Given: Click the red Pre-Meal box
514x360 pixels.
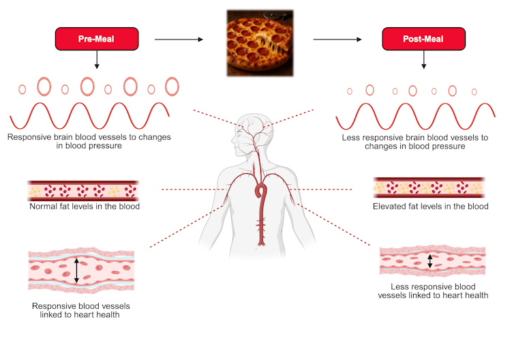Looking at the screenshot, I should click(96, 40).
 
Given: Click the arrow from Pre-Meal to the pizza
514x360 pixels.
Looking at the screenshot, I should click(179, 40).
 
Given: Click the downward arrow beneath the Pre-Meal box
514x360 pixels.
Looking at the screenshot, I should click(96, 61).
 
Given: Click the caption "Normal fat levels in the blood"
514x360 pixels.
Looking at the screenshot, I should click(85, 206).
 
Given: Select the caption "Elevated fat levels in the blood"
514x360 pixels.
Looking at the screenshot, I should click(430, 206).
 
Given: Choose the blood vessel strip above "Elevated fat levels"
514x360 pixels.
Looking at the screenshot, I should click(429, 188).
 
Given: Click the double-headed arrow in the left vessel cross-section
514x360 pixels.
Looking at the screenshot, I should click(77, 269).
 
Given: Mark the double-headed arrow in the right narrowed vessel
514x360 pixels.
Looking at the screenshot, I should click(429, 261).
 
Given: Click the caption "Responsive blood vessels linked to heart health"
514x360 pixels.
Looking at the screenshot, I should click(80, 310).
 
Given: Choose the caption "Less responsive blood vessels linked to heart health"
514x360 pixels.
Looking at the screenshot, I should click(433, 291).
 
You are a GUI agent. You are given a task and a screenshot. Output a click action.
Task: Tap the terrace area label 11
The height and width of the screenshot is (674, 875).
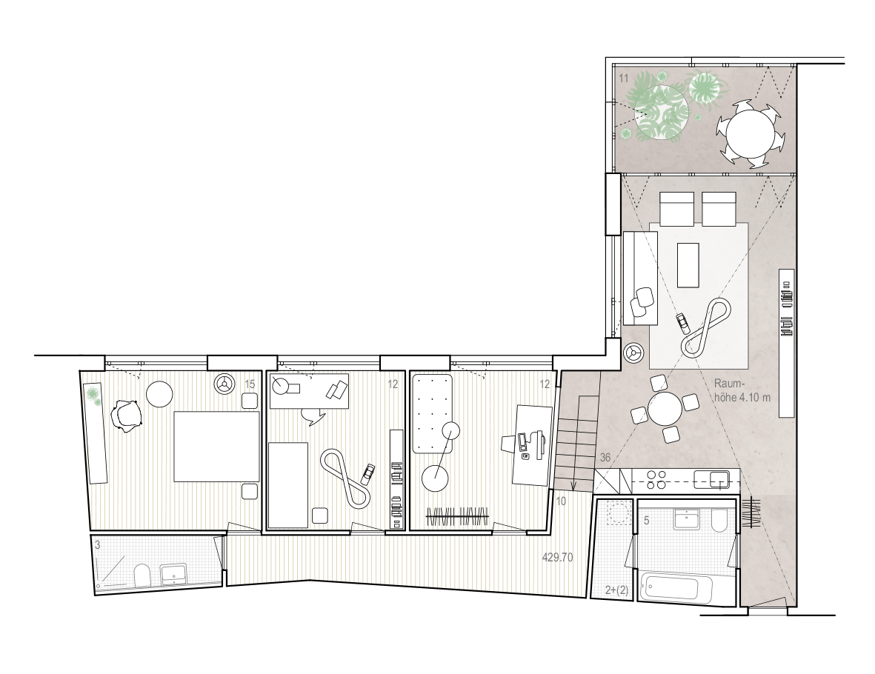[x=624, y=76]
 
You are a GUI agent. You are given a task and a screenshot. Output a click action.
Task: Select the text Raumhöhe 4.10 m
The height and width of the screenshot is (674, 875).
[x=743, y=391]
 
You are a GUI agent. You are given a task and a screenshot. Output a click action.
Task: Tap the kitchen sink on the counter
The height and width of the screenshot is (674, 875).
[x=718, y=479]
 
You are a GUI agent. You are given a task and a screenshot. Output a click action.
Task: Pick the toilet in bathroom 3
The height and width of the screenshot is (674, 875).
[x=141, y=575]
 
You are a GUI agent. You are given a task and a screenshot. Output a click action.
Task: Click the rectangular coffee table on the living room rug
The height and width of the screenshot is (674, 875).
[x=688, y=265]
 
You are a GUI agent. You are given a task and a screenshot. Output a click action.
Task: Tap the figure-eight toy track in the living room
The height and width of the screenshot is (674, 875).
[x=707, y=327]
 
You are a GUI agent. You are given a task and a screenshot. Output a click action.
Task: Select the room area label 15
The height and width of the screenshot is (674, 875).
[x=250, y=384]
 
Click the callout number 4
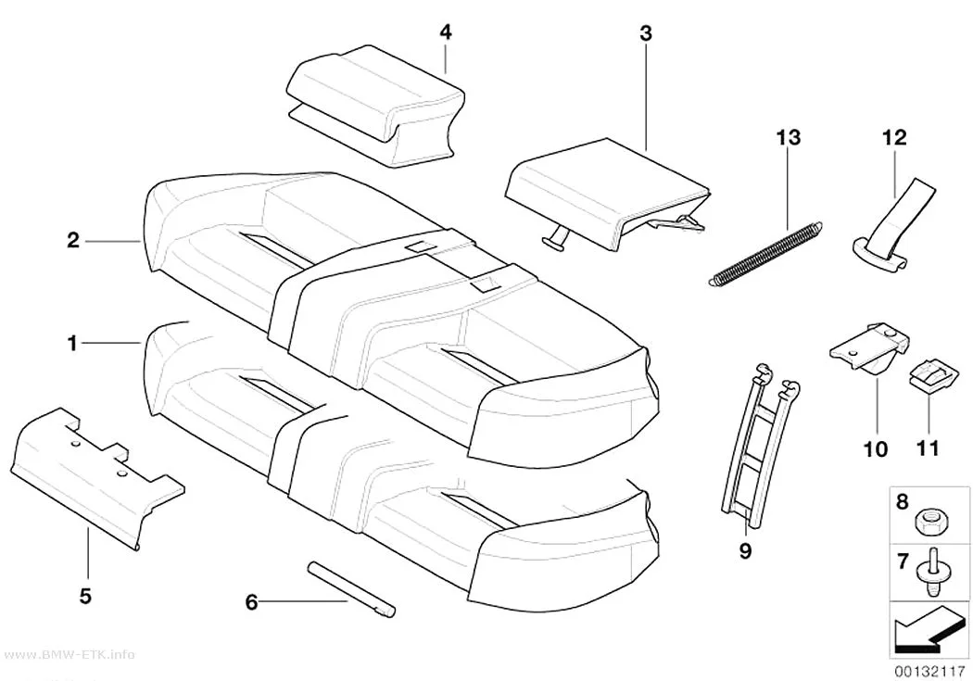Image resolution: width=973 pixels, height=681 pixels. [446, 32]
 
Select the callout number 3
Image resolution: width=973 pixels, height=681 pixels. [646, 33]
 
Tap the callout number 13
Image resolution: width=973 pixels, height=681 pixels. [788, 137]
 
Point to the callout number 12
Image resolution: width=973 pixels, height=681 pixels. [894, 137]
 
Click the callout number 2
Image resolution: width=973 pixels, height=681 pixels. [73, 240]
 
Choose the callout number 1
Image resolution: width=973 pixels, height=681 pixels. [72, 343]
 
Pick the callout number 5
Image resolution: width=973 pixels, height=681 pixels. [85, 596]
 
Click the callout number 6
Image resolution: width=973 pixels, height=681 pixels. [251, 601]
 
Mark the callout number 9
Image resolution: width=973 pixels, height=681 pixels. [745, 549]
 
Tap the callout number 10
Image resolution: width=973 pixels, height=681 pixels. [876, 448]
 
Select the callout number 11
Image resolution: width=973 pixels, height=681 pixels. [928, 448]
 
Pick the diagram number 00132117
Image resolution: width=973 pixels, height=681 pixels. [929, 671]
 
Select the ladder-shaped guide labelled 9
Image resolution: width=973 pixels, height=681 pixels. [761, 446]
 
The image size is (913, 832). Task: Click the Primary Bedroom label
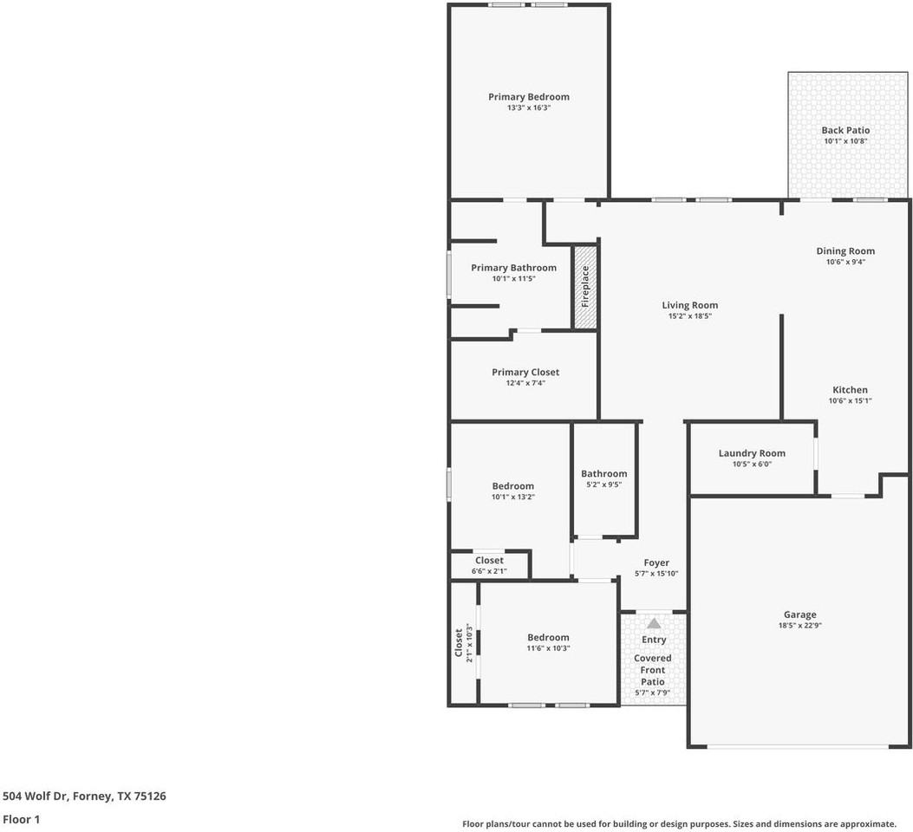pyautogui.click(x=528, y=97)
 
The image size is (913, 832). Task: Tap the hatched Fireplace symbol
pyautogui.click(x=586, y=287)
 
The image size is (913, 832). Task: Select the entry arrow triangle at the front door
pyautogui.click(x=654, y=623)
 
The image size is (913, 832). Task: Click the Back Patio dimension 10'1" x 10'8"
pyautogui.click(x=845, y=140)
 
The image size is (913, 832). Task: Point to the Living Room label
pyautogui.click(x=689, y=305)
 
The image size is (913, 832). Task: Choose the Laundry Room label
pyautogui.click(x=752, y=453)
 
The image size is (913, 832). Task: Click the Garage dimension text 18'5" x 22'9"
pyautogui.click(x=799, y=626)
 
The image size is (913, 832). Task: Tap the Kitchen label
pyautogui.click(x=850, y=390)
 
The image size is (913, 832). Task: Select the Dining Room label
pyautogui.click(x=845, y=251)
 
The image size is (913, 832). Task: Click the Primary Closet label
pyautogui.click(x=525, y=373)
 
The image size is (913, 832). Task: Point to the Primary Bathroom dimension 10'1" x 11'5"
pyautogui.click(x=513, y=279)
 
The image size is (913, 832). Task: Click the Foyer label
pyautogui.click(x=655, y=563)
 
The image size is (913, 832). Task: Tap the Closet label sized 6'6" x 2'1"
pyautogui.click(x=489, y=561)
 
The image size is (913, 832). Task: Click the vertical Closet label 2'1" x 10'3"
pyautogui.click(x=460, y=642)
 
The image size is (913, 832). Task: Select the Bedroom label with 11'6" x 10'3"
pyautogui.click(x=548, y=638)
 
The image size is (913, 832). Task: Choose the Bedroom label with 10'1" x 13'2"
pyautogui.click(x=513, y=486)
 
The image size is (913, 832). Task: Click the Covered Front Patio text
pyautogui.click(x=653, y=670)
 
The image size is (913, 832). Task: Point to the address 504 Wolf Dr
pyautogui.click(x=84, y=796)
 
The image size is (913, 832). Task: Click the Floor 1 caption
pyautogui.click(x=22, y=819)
---*---
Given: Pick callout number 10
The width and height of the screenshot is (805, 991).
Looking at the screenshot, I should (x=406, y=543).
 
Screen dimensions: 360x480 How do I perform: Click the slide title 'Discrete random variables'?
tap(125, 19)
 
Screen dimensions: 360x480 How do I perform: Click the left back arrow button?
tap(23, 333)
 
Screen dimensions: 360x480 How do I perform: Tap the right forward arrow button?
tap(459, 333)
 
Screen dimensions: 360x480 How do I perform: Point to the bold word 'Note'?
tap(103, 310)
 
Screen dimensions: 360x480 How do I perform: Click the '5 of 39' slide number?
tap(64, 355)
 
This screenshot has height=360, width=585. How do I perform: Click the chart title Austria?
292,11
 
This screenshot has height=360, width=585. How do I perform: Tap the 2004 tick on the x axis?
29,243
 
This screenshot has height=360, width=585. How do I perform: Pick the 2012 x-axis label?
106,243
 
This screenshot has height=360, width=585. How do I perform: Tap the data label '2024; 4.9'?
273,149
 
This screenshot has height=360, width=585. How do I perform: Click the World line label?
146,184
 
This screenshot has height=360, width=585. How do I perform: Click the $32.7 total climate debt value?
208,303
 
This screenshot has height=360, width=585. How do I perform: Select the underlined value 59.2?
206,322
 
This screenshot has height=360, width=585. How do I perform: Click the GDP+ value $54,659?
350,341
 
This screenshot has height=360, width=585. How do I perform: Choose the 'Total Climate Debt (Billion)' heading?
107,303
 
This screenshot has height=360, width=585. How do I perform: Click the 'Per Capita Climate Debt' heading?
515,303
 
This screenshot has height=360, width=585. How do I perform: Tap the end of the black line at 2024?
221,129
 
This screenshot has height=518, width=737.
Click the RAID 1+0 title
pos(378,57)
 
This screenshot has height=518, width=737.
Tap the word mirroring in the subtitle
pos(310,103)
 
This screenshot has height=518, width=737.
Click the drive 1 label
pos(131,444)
---*---
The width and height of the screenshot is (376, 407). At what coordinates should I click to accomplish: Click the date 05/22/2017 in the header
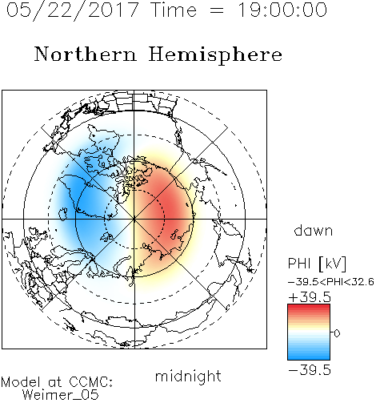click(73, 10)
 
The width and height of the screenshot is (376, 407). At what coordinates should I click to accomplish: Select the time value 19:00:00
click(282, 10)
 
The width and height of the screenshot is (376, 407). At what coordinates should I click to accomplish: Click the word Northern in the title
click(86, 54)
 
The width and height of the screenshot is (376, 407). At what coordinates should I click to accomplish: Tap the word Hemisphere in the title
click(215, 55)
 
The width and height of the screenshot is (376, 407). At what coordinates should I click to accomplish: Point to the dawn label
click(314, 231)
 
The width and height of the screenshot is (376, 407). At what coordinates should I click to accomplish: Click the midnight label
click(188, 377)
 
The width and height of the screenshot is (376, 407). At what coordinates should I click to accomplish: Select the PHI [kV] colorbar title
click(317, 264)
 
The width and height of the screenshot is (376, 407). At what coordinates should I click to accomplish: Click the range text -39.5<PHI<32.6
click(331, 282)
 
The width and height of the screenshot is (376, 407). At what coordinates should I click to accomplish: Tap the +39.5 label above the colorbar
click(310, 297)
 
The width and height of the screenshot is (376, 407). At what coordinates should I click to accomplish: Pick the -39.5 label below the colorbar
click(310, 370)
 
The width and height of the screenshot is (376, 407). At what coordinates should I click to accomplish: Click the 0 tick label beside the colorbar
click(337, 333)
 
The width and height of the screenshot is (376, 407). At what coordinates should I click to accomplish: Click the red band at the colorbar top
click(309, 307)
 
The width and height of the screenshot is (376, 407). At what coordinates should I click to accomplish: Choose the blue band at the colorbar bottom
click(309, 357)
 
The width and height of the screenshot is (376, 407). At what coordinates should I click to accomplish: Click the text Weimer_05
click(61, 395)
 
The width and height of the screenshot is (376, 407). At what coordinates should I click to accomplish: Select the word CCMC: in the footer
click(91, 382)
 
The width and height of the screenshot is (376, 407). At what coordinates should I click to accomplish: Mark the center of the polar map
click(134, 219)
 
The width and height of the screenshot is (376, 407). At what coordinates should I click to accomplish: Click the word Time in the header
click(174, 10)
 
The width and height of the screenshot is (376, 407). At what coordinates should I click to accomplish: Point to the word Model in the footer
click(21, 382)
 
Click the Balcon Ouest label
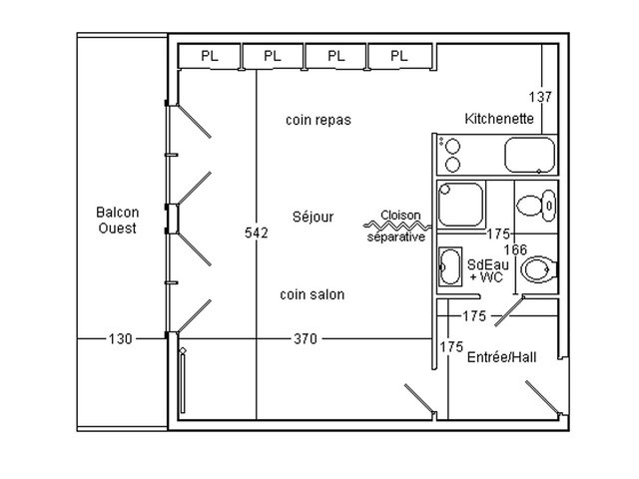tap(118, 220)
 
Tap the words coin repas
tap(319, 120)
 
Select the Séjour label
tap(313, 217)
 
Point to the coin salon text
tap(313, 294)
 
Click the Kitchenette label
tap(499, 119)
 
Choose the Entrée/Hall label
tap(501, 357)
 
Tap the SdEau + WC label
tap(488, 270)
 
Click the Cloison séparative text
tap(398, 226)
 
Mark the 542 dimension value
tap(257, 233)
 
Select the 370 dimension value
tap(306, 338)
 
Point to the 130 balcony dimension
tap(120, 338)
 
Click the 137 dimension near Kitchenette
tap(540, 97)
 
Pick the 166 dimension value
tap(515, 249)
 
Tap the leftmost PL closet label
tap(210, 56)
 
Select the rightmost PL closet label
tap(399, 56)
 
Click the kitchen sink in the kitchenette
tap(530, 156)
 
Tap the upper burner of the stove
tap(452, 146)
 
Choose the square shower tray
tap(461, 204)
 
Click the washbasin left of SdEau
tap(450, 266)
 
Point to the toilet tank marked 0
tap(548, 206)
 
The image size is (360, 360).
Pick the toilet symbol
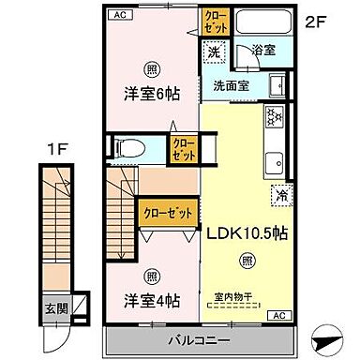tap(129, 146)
---*---
--- Prompt ---
Shift each coordinate in the answers by adding -73 to it, and write out the listing from the line containing "Given: Click the red Pre-Meal box" through the line containing "Looking at the screenshot, I should click(96, 61).", with the requests included and unchanged. Leave the pictures out.

--- Written response ---
Given: Click the red Pre-Meal box
514x360 pixels.
Looking at the screenshot, I should click(23, -33).
 
Given: Click the arrow from Pre-Meal to the pizza
514x360 pixels.
Looking at the screenshot, I should click(106, -33).
 
Given: Click the downward arrow beneath the Pre-Meal box
514x360 pixels.
Looking at the screenshot, I should click(23, -12).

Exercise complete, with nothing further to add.